4,19/10/2018,30/10/2018,Headquarters,"The primary centre for CTAO governance, admini...",CTA-GLOS-209,Stable,https://jama.cta-observatory.org/perspective.r...
5,19/10/2018,30/10/2018,Science Data Management Centre (SDMC),The primary centre for the management of CTA d...,CTA-GLOS-210,Stable,https://jama.cta-observatory.org/perspective.r...
6,16/05/2018,30/10/2018,Array Site,"One of the two observation sites, CTA-N or CTA-S.",CTA-GLOS-211,Stable,https://jama.cta-observatory.org/perspective.r...
7,16/05/2018,30/10/2018,System,The word system is used at multiple levels in ...,CTA-GLOS-212,Stable,https://jama.cta-observatory.org/perspective.r...
8,16/05/2018,30/10/2018,Array,All of the Cherenkov Telescopes at one of the ...,CTA-GLOS-213,Stable,https://jama.cta-observatory.org/perspective.r...
9,16/05/2018,30/10/2018,Sub-array,A sub-set of the Cherenkov Telescopes at one o...,CTA-GLOS-214,Stable,https://jama.cta-observatory.org/perspective.r...


extract the acronyms if available by searching for parentheses, and split the acronym from the expanded version (used later to properly lable acronym-like glossary entries)

In [25]:
def is_acronym(name):
    match = re.match(pattern='.*(\(.*\)).*', string=name)
    if not match:
        return None
    if match:
        abbrev = match.group(1)[1:-1]
        return abbrev

def get_shortname(name):
    return re.sub(pattern='\(.*\)', repl='', string=name).strip()

In [26]:
glossary = glossary.dropna(subset=['Description']) # get rid of undefined terms
glossary['Acronym'] = glossary['Name'].apply(is_acronym)
glossary['ShortName'] = glossary['Name'].apply(get_shortname)
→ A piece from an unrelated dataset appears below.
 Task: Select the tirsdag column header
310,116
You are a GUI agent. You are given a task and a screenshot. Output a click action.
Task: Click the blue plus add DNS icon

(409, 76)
A value is trying to be set on a copy of a slice from a DataFrame.
Try using .loc[row_indexer,col_indexer] = value instead

See the caveats in the documentation: http://pandas.pydata.org/pandas-docs/stable/indexing.html#indexing-view-versus-copy
  
A value is trying to be set on a copy of a slice from a DataFrame.
Try using .loc[row_indexer,col_indexer] = value instead

See the caveats in the documentation: http://pandas.pydata.org/pandas-docs/stable/indexing.html#indexing-view-versus-copy
  This is separate from the ipykernel package so we can avoid doing imports until


In [27]:
glossary.head()

Unnamed: 0,Modified Date,Last Activity Date,Name,Description,ID,Status,URL,Acronym,ShortName
1,16/05/2018,30/10/2018,CTAO,"The Cherenkov Telescope Array Observatory, an ...",CTA-GLOS-206,Stable,https://jama.cta-observatory.org/perspective.r...,,CTAO
2,16/05/2018,30/10/2018,CTA North,CTA Observation site hosting an Array of Chere...,CTA-GLOS-207,Stable,https://jama.cta-observatory.org/perspective.r...,,CTA North
3,16/05/2018,30/10/2018,CTA South,CTA Observation site hosting an Array of Chere...,CTA-GLOS-208,Stable,https://jama.cta-observatory.org/perspective.r...,,CTA South
4,19/10/2018,30/10/2018,Headquarters,"The primary centre for CTAO governance, admini...",CTA-GLOS-209,Stable,https://jama.cta-observatory.org/perspective.r...,,Headquarters
5,19/10/2018,30/10/2018,Science Data Management Centre (SDMC),The primary centre for the management of CTA d...,CTA-GLOS-210,Stable,https://jama.cta-observatory.org/perspective.r...,SDMC,Science Data Management Centre


Define some format strings for glossaries and acronym entries:

In [28]:
glossary_rec = """
\\newglossaryentry{{{name}}}{{
    name={{{name}}}, 
    description={{{description} ({ident})}}
}}
"""

In [29]:
# a more simplified version for acronyms as glossary entries only
acronym_rec = """
\\newglossaryentry{{{label}}}{{
    name={{{abbrev}}}, 
    description={{{description} ({ident})}}, 
    first={{{name} ({abbrev})}}, 
}}
"""

In [30]:
import re
def convert_to_glossary(acro, name, description, ident,url):
    """
    convert a row in the table to a glossary or acronym entry
    """
    name = name.strip()
    description= description.strip()
    description = description.replace('_', r'\_')
    description = description.replace('%', r'\%')
    description = description.replace('\n', ' ')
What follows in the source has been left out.